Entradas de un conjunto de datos
»»
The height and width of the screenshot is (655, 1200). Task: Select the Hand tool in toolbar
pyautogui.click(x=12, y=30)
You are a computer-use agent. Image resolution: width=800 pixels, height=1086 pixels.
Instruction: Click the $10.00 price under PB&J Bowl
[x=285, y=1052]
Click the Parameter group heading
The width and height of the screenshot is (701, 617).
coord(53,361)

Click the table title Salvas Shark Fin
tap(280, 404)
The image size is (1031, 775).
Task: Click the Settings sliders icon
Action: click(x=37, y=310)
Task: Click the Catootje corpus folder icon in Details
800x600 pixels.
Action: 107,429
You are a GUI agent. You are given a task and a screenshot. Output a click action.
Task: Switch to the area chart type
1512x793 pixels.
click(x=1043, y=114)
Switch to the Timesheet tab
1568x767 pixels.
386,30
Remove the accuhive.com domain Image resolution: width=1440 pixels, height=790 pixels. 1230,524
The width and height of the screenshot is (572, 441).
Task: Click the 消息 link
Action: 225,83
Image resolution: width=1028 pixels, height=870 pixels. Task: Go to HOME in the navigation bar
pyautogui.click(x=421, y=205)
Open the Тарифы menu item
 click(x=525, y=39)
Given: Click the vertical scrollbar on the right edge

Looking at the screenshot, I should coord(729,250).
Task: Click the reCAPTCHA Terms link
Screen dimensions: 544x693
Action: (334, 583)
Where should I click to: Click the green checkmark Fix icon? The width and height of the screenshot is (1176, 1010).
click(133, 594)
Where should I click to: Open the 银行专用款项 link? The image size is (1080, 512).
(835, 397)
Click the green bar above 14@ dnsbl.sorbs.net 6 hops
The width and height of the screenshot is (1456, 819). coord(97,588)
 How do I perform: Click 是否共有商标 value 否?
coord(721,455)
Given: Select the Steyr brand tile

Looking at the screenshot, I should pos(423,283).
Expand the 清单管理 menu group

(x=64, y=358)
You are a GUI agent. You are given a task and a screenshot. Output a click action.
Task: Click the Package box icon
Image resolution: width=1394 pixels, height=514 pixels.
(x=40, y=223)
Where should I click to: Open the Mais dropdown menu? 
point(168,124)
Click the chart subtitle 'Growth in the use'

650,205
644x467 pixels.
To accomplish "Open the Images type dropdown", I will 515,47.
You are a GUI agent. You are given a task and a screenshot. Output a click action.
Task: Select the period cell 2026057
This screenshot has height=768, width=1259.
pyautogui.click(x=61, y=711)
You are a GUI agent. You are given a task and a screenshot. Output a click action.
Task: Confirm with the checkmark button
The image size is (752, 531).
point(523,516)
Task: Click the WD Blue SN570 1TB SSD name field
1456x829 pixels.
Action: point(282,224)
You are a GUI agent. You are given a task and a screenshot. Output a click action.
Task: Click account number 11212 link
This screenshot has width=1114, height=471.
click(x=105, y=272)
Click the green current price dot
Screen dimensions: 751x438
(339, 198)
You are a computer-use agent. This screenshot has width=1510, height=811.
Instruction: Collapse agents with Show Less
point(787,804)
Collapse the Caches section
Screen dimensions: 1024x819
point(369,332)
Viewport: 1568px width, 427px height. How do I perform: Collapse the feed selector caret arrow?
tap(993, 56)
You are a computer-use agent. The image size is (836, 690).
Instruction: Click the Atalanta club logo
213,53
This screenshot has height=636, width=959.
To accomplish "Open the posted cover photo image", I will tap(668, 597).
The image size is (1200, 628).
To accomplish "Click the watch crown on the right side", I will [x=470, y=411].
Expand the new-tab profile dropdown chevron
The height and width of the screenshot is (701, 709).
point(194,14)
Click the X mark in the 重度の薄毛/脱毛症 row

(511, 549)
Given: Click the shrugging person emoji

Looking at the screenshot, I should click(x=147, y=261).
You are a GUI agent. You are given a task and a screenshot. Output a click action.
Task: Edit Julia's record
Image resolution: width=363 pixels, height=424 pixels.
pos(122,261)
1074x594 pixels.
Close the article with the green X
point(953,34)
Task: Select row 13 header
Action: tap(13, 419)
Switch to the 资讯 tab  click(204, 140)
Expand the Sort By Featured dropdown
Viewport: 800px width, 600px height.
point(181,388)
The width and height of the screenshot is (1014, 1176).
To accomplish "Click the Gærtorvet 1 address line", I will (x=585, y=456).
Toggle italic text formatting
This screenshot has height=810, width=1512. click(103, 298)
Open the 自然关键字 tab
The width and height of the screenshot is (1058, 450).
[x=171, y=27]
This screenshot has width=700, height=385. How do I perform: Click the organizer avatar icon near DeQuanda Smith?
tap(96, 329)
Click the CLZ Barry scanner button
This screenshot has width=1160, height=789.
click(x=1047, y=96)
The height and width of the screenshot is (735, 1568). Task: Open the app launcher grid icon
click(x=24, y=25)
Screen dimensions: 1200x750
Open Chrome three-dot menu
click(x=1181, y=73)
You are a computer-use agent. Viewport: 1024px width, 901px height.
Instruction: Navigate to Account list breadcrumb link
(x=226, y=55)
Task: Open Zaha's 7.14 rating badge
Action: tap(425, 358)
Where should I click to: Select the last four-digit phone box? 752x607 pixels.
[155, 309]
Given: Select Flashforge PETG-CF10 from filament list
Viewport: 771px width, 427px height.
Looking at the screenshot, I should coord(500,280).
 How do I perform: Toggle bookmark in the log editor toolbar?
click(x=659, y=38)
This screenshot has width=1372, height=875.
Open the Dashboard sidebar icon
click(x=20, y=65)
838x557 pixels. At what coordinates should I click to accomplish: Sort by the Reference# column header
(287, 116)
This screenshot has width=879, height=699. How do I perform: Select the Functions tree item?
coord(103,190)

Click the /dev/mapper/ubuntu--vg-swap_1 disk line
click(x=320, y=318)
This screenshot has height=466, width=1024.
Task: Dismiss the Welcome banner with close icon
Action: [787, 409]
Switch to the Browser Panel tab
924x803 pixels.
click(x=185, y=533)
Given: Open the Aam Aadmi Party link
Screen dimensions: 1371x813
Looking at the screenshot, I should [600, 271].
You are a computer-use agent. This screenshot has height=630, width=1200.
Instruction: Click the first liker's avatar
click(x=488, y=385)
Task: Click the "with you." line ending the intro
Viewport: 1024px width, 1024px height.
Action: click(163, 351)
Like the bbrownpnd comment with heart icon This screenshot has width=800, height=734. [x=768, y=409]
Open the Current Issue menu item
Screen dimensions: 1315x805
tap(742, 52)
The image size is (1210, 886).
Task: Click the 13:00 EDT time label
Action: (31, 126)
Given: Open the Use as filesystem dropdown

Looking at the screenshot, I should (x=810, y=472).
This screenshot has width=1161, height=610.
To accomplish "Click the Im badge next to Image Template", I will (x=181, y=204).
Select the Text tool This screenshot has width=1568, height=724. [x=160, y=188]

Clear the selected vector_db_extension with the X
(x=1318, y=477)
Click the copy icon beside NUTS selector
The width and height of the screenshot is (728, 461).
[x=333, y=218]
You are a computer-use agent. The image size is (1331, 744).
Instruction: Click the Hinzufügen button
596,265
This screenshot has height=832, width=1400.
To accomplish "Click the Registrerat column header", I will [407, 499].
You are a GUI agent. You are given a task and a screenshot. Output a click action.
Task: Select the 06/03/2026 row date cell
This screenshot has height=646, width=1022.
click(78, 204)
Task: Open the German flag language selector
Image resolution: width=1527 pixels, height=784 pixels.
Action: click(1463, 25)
««
**Qué hacer:**
Cambia "computer-use agent" por "desktop agent" en todas las entradas y deja todo lo demás tal como está.

**Solución:**
The height and width of the screenshot is (655, 1200). Task: Select the Hand tool in toolbar
pyautogui.click(x=12, y=30)
You are a desktop agent. Image resolution: width=800 pixels, height=1086 pixels.
Instruction: Click the $10.00 price under PB&J Bowl
[x=285, y=1052]
Click the Parameter group heading
The width and height of the screenshot is (701, 617).
coord(53,361)

Click the table title Salvas Shark Fin
tap(280, 404)
The image size is (1031, 775).
Task: Click the Settings sliders icon
Action: click(x=37, y=310)
Task: Click the Catootje corpus folder icon in Details
800x600 pixels.
Action: 107,429
You are a GUI agent. You are given a task and a screenshot. Output a click action.
Task: Switch to the area chart type
1512x793 pixels.
click(x=1043, y=114)
Switch to the Timesheet tab
1568x767 pixels.
386,30
Remove the accuhive.com domain Image resolution: width=1440 pixels, height=790 pixels. 1230,524
The width and height of the screenshot is (572, 441).
Task: Click the 消息 link
Action: 225,83
Image resolution: width=1028 pixels, height=870 pixels. Task: Go to HOME in the navigation bar
pyautogui.click(x=421, y=205)
Open the Тарифы menu item
 click(x=525, y=39)
Given: Click the vertical scrollbar on the right edge

Looking at the screenshot, I should coord(729,250).
Task: Click the reCAPTCHA Terms link
Screen dimensions: 544x693
Action: (334, 583)
Where should I click to: Click the green checkmark Fix icon? The width and height of the screenshot is (1176, 1010).
click(133, 594)
Where should I click to: Open the 银行专用款项 link? The image size is (1080, 512).
(835, 397)
Click the green bar above 14@ dnsbl.sorbs.net 6 hops
The width and height of the screenshot is (1456, 819). coord(97,588)
 How do I perform: Click 是否共有商标 value 否?
coord(721,455)
Given: Select the Steyr brand tile

Looking at the screenshot, I should pos(423,283).
Expand the 清单管理 menu group

(x=64, y=358)
You are a GUI agent. You are given a task and a screenshot. Output a click action.
Task: Click the Package box icon
Image resolution: width=1394 pixels, height=514 pixels.
(x=40, y=223)
Where should I click to: Open the Mais dropdown menu? 
point(168,124)
Click the chart subtitle 'Growth in the use'

650,205
644x467 pixels.
To accomplish "Open the Images type dropdown", I will 515,47.
You are a GUI agent. You are given a task and a screenshot. Output a click action.
Task: Select the period cell 2026057
This screenshot has height=768, width=1259.
pyautogui.click(x=61, y=711)
You are a GUI agent. You are given a task and a screenshot. Output a click action.
Task: Confirm with the checkmark button
The image size is (752, 531).
point(523,516)
Task: Click the WD Blue SN570 1TB SSD name field
1456x829 pixels.
Action: point(282,224)
You are a GUI agent. You are given a task and a screenshot. Output a click action.
Task: Click account number 11212 link
This screenshot has width=1114, height=471.
click(x=105, y=272)
Click the green current price dot
Screen dimensions: 751x438
(339, 198)
You are a desktop agent. This screenshot has width=1510, height=811.
Instruction: Collapse agents with Show Less
point(787,804)
Collapse the Caches section
Screen dimensions: 1024x819
point(369,332)
Viewport: 1568px width, 427px height. How do I perform: Collapse the feed selector caret arrow?
tap(993, 56)
You are a desktop agent. The image size is (836, 690).
Instruction: Click the Atalanta club logo
213,53
This screenshot has height=636, width=959.
To accomplish "Open the posted cover photo image", I will tap(668, 597).
The image size is (1200, 628).
To accomplish "Click the watch crown on the right side", I will [x=470, y=411].
Expand the new-tab profile dropdown chevron
The height and width of the screenshot is (701, 709).
point(194,14)
Click the X mark in the 重度の薄毛/脱毛症 row

(511, 549)
Given: Click the shrugging person emoji

Looking at the screenshot, I should click(x=147, y=261).
You are a GUI agent. You are given a task and a screenshot. Output a click action.
Task: Edit Julia's record
Image resolution: width=363 pixels, height=424 pixels.
pos(122,261)
1074x594 pixels.
Close the article with the green X
point(953,34)
Task: Select row 13 header
Action: tap(13, 419)
Switch to the 资讯 tab  click(204, 140)
Expand the Sort By Featured dropdown
Viewport: 800px width, 600px height.
point(181,388)
The width and height of the screenshot is (1014, 1176).
To accomplish "Click the Gærtorvet 1 address line", I will (x=585, y=456).
Toggle italic text formatting
This screenshot has height=810, width=1512. click(103, 298)
Open the 自然关键字 tab
The width and height of the screenshot is (1058, 450).
[x=171, y=27]
This screenshot has width=700, height=385. How do I perform: Click the organizer avatar icon near DeQuanda Smith?
tap(96, 329)
Click the CLZ Barry scanner button
This screenshot has width=1160, height=789.
click(x=1047, y=96)
The height and width of the screenshot is (735, 1568). Task: Open the app launcher grid icon
click(x=24, y=25)
Screen dimensions: 1200x750
Open Chrome three-dot menu
click(x=1181, y=73)
You are a desktop agent. Viewport: 1024px width, 901px height.
Instruction: Navigate to Account list breadcrumb link
(x=226, y=55)
Task: Open Zaha's 7.14 rating badge
Action: tap(425, 358)
Where should I click to: Select the last four-digit phone box? 752x607 pixels.
[155, 309]
Given: Select Flashforge PETG-CF10 from filament list
Viewport: 771px width, 427px height.
Looking at the screenshot, I should coord(500,280).
 How do I perform: Toggle bookmark in the log editor toolbar?
click(x=659, y=38)
This screenshot has width=1372, height=875.
Open the Dashboard sidebar icon
click(x=20, y=65)
838x557 pixels. At what coordinates should I click to accomplish: Sort by the Reference# column header
(287, 116)
This screenshot has width=879, height=699. How do I perform: Select the Functions tree item?
coord(103,190)

Click the /dev/mapper/ubuntu--vg-swap_1 disk line
click(x=320, y=318)
This screenshot has height=466, width=1024.
Task: Dismiss the Welcome banner with close icon
Action: [787, 409]
Switch to the Browser Panel tab
924x803 pixels.
click(x=185, y=533)
Given: Open the Aam Aadmi Party link
Screen dimensions: 1371x813
Looking at the screenshot, I should [600, 271].
You are a desktop agent. This screenshot has height=630, width=1200.
Instruction: Click the first liker's avatar
click(x=488, y=385)
Task: Click the "with you." line ending the intro
Viewport: 1024px width, 1024px height.
Action: click(163, 351)
Like the bbrownpnd comment with heart icon This screenshot has width=800, height=734. [x=768, y=409]
Open the Current Issue menu item
Screen dimensions: 1315x805
tap(742, 52)
The image size is (1210, 886).
Task: Click the 13:00 EDT time label
Action: (31, 126)
Given: Open the Use as filesystem dropdown

Looking at the screenshot, I should (x=810, y=472).
This screenshot has width=1161, height=610.
To accomplish "Click the Im badge next to Image Template", I will (x=181, y=204).
Select the Text tool This screenshot has width=1568, height=724. [x=160, y=188]

Clear the selected vector_db_extension with the X
(x=1318, y=477)
Click the copy icon beside NUTS selector
The width and height of the screenshot is (728, 461).
[x=333, y=218]
You are a desktop agent. The image size is (1331, 744).
Instruction: Click the Hinzufügen button
596,265
This screenshot has height=832, width=1400.
To accomplish "Click the Registrerat column header", I will [407, 499].
You are a GUI agent. You are given a task and a screenshot. Output a click action.
Task: Select the 06/03/2026 row date cell
This screenshot has height=646, width=1022.
click(78, 204)
Task: Open the German flag language selector
Image resolution: width=1527 pixels, height=784 pixels.
Action: click(1463, 25)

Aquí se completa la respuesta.